I am very happy to say that this blog has already achieved this with many more people than I expected - if comments and direct messages have been any indication. I am very proud about that (although let's face it, its the producers themselves who make the quality products that really should feel proud - I have just enjoyed the result of their endeavours!).

I have also had the chance to air a few views on the various processes that go in to making cider - and that go in to making commodity cider. These are much more personal to me and, although I have never taken a poll on whether others agree with me, it has been good to hear from other producers who share the same values - and interesting to hear from those who don't. Much of the problem that the cider industry faces is an identity crisis - what IS cider?. This is, in part, due to people not knowing how cider can be 'manufactured'. Many people just assume that all cider is made from apples and all pear cider is made from pears. I hope I have served to increase the visibility of some of that and even debunked some of the myths about brands and practices.

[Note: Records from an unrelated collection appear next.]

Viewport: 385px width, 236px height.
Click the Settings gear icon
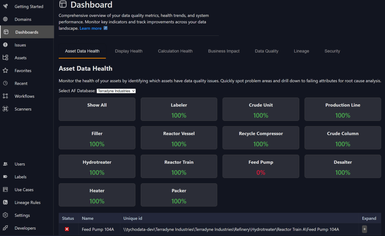(5, 215)
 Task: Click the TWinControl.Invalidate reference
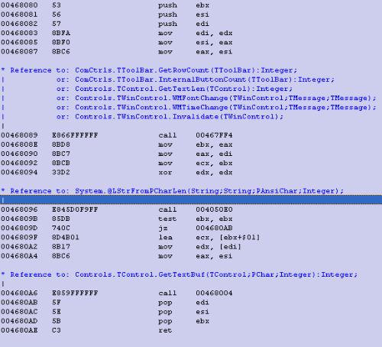point(179,116)
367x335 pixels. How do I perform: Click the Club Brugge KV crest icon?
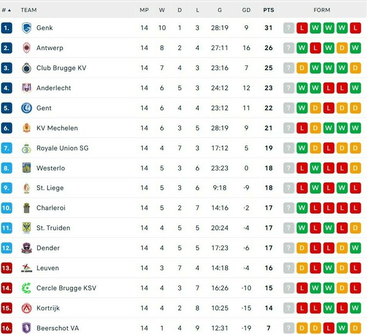(x=26, y=68)
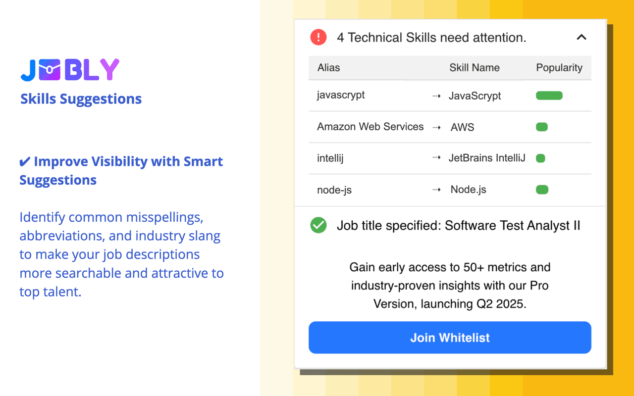Click the arrow icon next to intellij
634x396 pixels.
(x=436, y=158)
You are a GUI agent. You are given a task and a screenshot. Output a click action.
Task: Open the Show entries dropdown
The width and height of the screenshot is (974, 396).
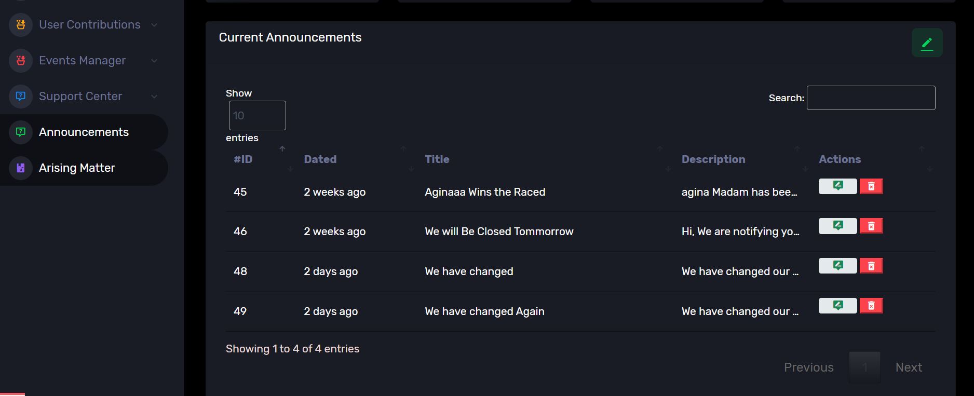click(x=257, y=115)
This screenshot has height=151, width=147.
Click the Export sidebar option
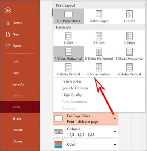tap(17, 130)
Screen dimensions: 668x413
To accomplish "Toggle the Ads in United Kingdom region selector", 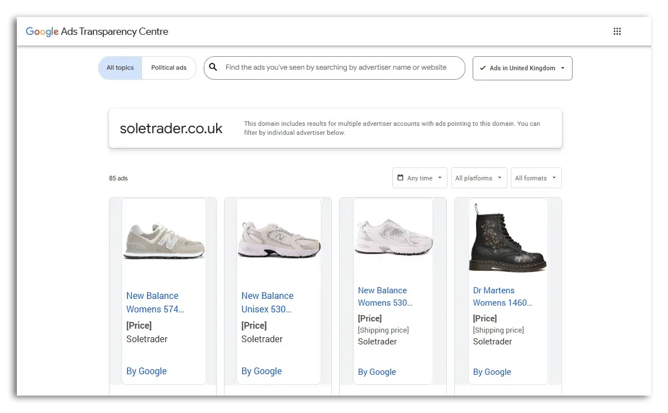I will coord(522,68).
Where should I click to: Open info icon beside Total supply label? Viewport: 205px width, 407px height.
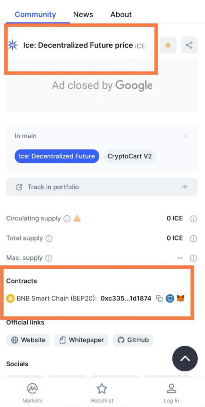coord(49,238)
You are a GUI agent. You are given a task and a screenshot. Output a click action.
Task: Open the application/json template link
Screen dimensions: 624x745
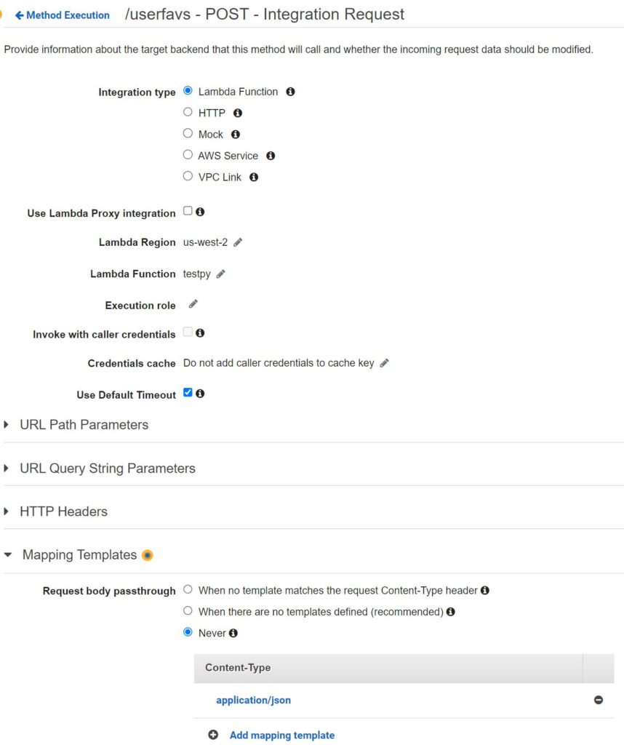[253, 701]
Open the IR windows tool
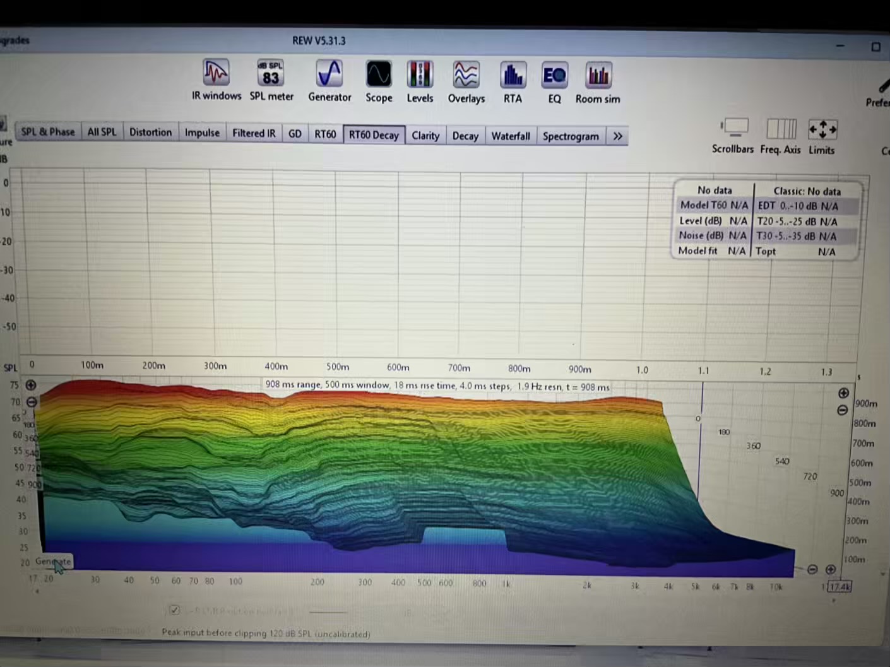This screenshot has height=667, width=890. pos(216,74)
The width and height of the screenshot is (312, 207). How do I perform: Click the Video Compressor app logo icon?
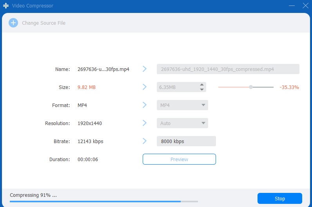(6, 6)
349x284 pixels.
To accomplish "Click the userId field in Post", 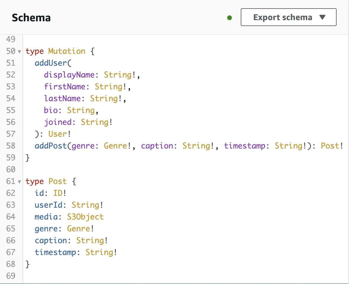I will coord(48,205).
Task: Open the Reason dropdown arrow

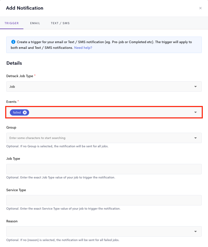Action: [196, 231]
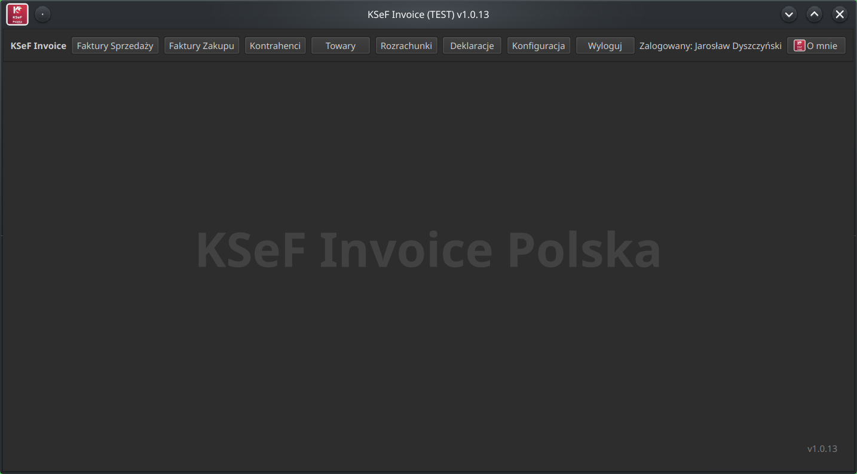Open the Kontrahenci list

(275, 45)
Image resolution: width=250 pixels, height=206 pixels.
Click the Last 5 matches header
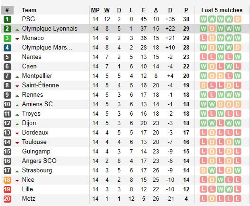pyautogui.click(x=222, y=10)
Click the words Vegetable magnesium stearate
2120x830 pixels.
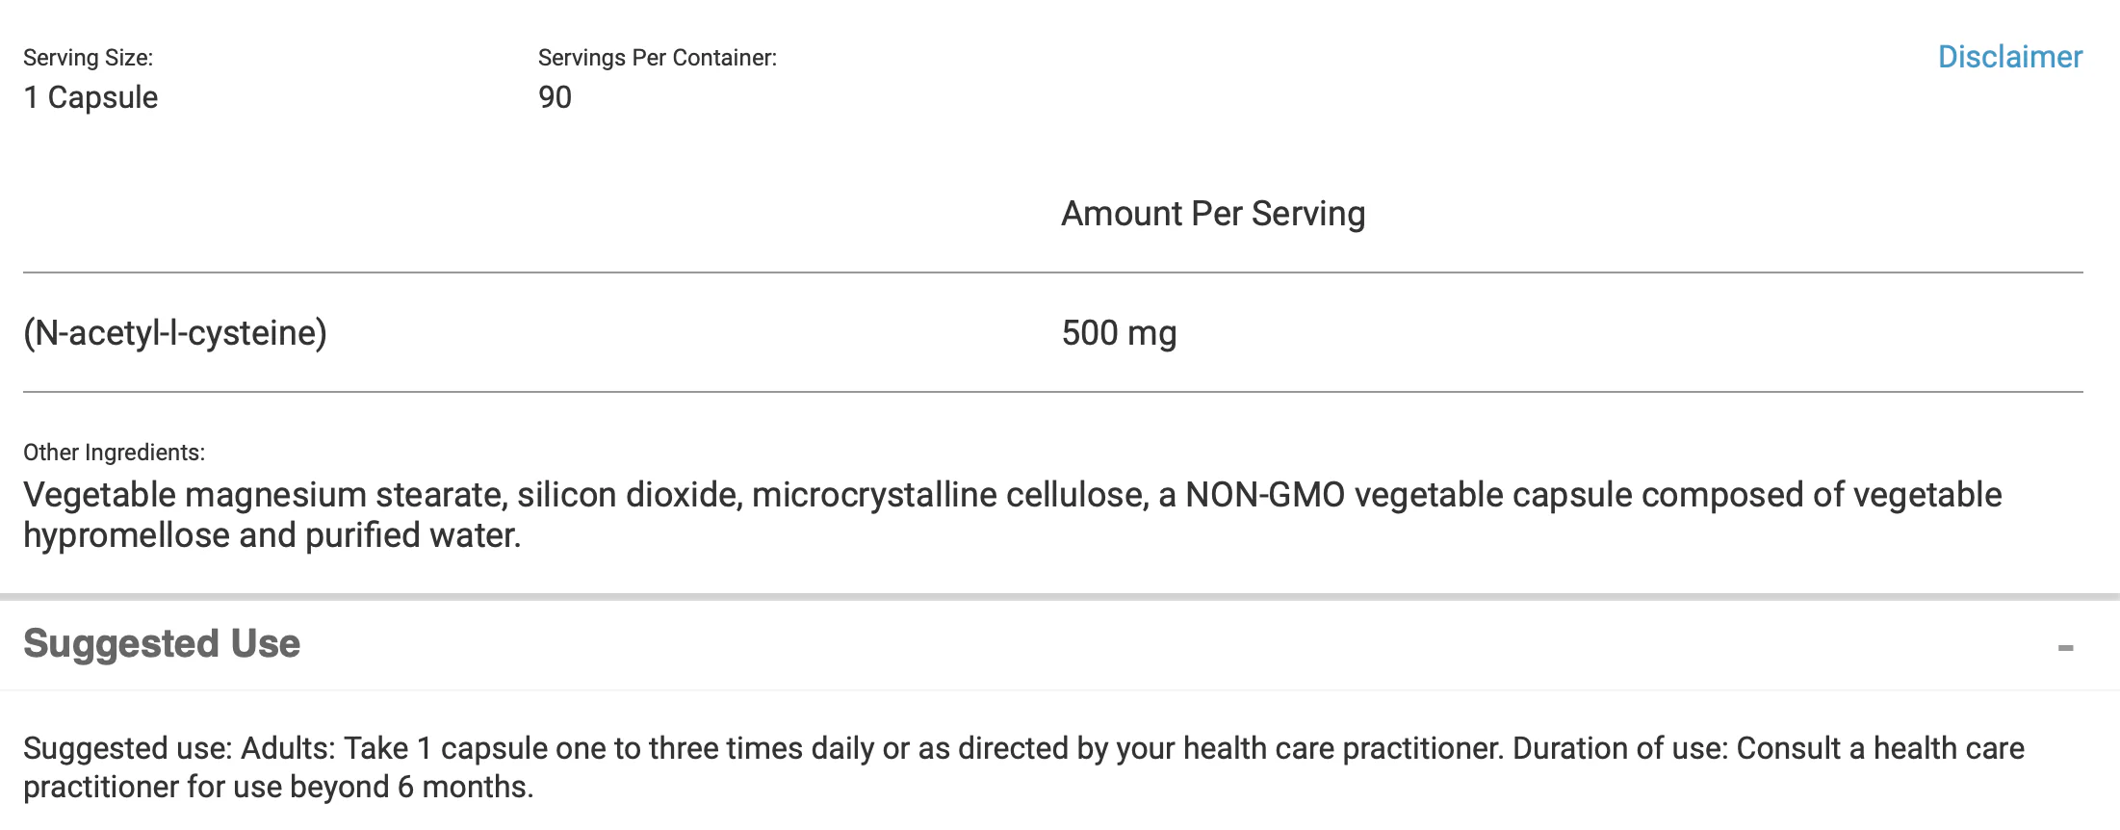tap(263, 495)
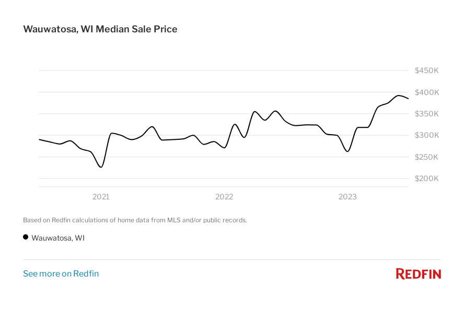Click the 2021 x-axis label

(101, 197)
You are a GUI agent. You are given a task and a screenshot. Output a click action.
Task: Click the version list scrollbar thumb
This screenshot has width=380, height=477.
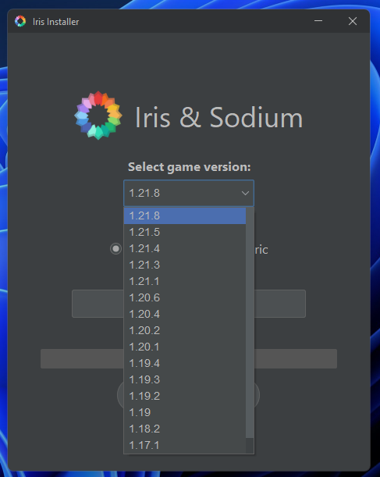tap(250, 322)
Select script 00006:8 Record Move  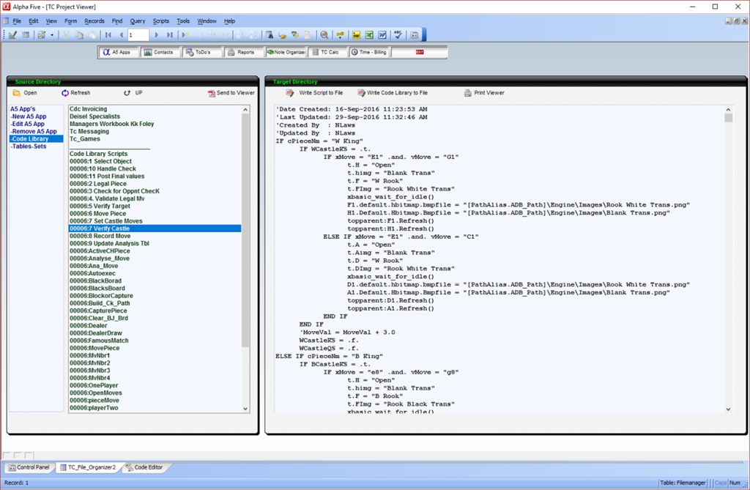point(100,236)
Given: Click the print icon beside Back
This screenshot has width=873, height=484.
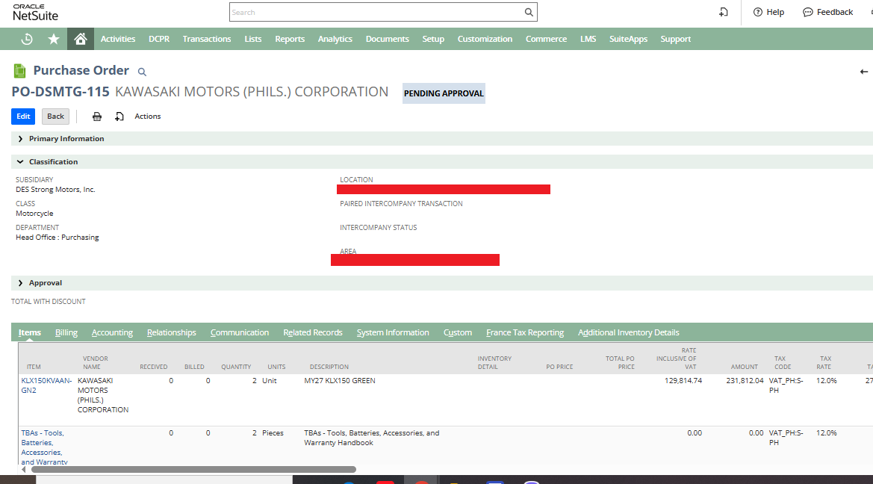Looking at the screenshot, I should [x=97, y=117].
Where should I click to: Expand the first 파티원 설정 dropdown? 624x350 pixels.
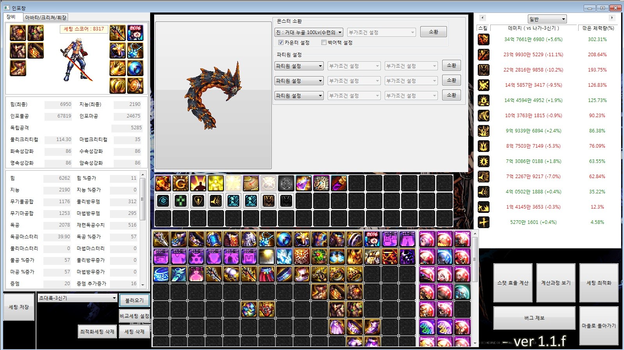coord(299,66)
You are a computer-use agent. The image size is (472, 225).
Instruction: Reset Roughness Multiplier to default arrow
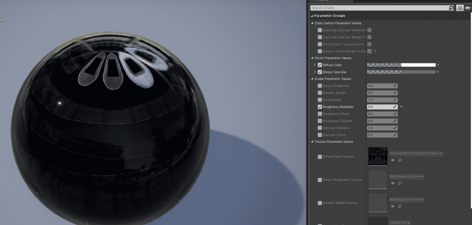401,107

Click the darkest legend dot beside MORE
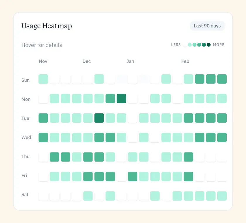(209, 45)
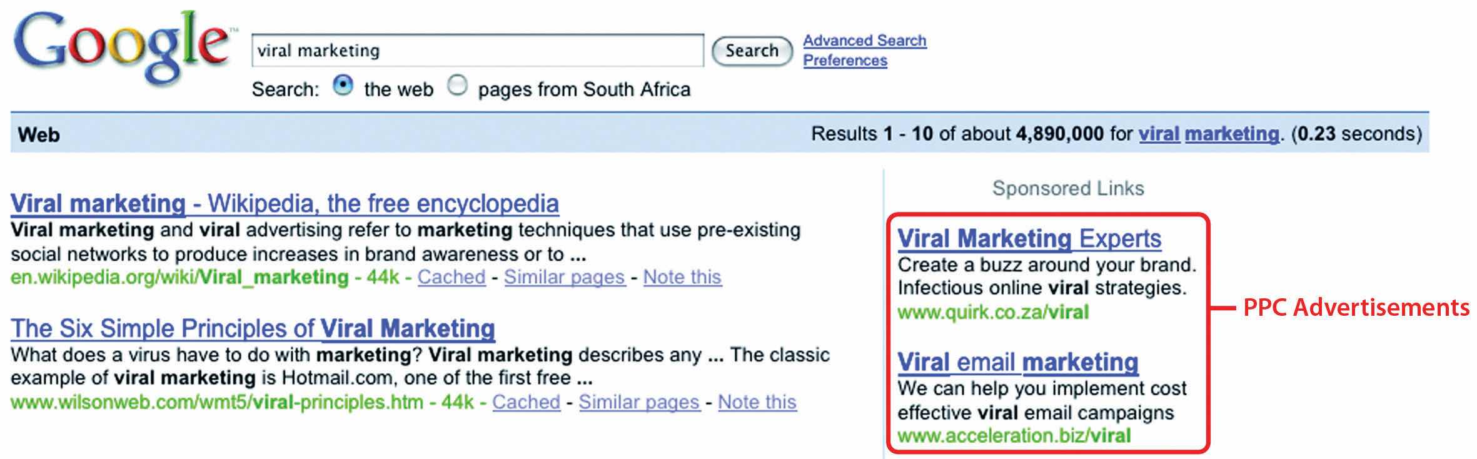Open the Viral Marketing Experts sponsored ad
This screenshot has width=1477, height=459.
click(1029, 239)
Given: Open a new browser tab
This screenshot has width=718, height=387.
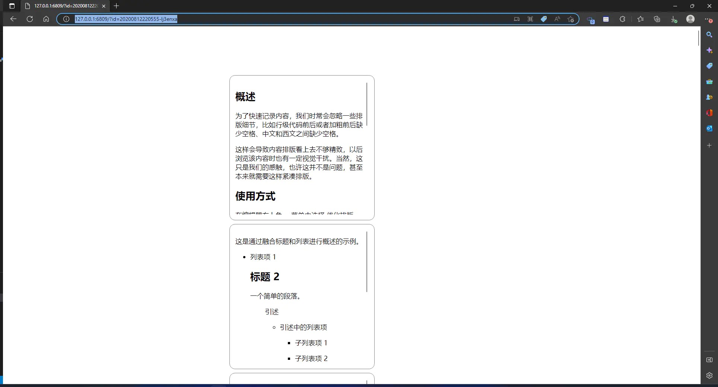Looking at the screenshot, I should (117, 6).
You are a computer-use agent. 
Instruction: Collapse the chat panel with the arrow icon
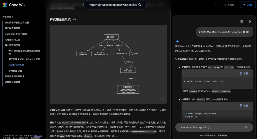click(x=250, y=21)
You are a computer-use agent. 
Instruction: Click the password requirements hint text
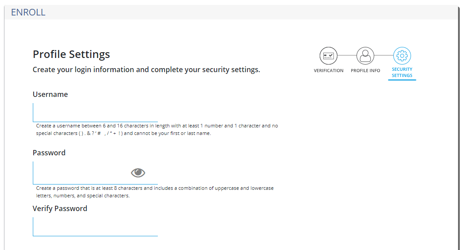tap(155, 192)
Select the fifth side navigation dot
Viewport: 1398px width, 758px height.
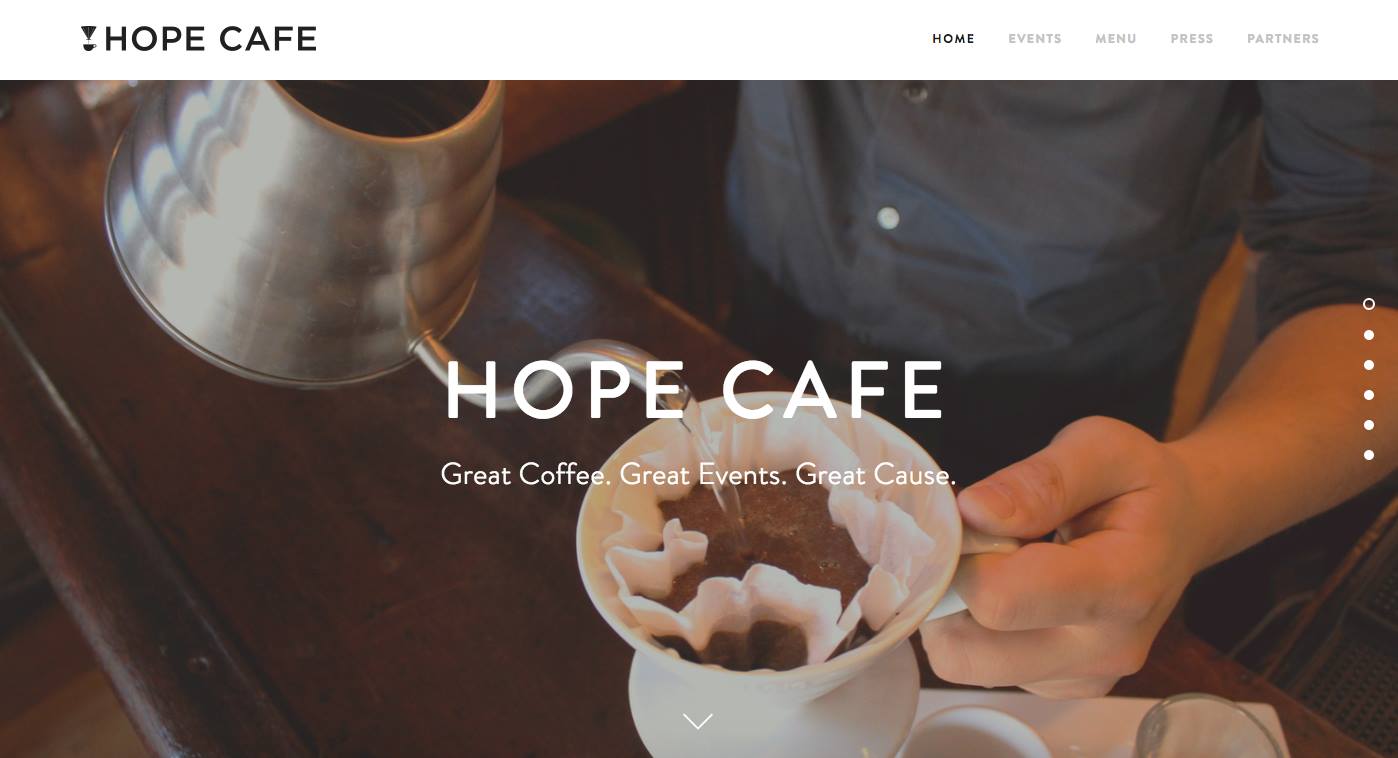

And so, I move on to exercise my bragging rights. With over 170,000 views of the reviews, and 24 people who follow the blog, Cider Pages has achieved far more than I could ever have expected. Over on Twitter, Cider Pages has over 1000 followers... not bad considering that I saw Twitter as just some device used by most for self promotion. OK, I still see it a bit like that (but you don't have to read everything that is written!!) All very respectable:-)

During the three years, there have been 365 cider and perry reviews. Of these, 16 have got 'Golden Apples' from me with a further 62 Silver Apples being doled out in the name of excellent cider. I reckon I could organise a pretty good cider festival with these!! However, it goes to demonstrate how many decent ciders are available!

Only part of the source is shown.